### Page excerpt
start
We’re living in a liquid society that can flow in all sorts of directions. So we need to listen to each other better, look at issues from different perspectives, and take a step back to gain a more complete viewpoint. It’s also important to listen and query each other’s understanding of work-related terms so that we can communicate clearly and effectively in this dynamic context.
Motivations and relationhips are no longer fixed
Whether you like it or not, the fluidity of the modern world obliges us to go with the flow. This poses interesting questions about important aspects of life that for many years formed the fixed points in people’s existence. In a liquid society, what do you do with your fixed 30-year mortgage, fixed long-term relationships, fixed job functions, fixed career paths, fixed car payments, fixed sickness ensurance, fixed telephone contract… and fixed organization? Is there still any point in these static constructions?
Individuals now have gigantic power when it comes to switching their choices. Maybe we should facilitate the ability to switch by enabling people to learn new skills, try out a range of functions and explore different aspects of themselves. There’s a huge responsibility involved in offering such choices, but it’s clear that people increasingly expect to be able to select from an entire menu of options.
It’s also a generational thing: anyone who went to school more than 30 years ago was educated to develop and to push themselves forward individualistically in the career market, whereas the next generation of schoolchildren was encouraged to work on projects within a team, and the current generation is being stimulated to earn lots of money through entrepreneurship. That’s why there are often three generations of people, with a very different education and outlook, working together in the same company. No wonder we often don’t understand one another.
end
### Provided data
start
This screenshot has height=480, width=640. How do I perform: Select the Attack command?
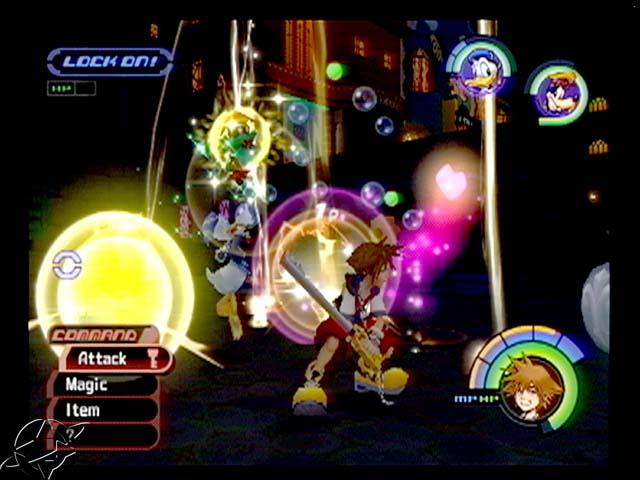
end
### Set task
Reproduce the liquid-society passage word for word, everything from "It’s also a" down to "understand one another.".

### Written solution
It’s also a generational thing: anyone who went to school more than 30 years ago was educated to develop and to push themselves forward individualistically in the career market, whereas the next generation of schoolchildren was encouraged to work on projects within a team, and the current generation is being stimulated to earn lots of money through entrepreneurship. That’s why there are often three generations of people, with a very different education and outlook, working together in the same company. No wonder we often don’t understand one another.